DATA FOR THE TASK -

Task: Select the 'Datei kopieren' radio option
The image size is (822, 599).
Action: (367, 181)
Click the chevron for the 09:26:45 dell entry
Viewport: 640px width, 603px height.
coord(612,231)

YOUR GOAL -
Put each line of the material above into a JSON list of strings, one string per line, leaving out any blank lines.

RESULT OF THE TASK -
[
  "Task: Select the 'Datei kopieren' radio option",
  "The image size is (822, 599).",
  "Action: (367, 181)",
  "Click the chevron for the 09:26:45 dell entry",
  "Viewport: 640px width, 603px height.",
  "coord(612,231)"
]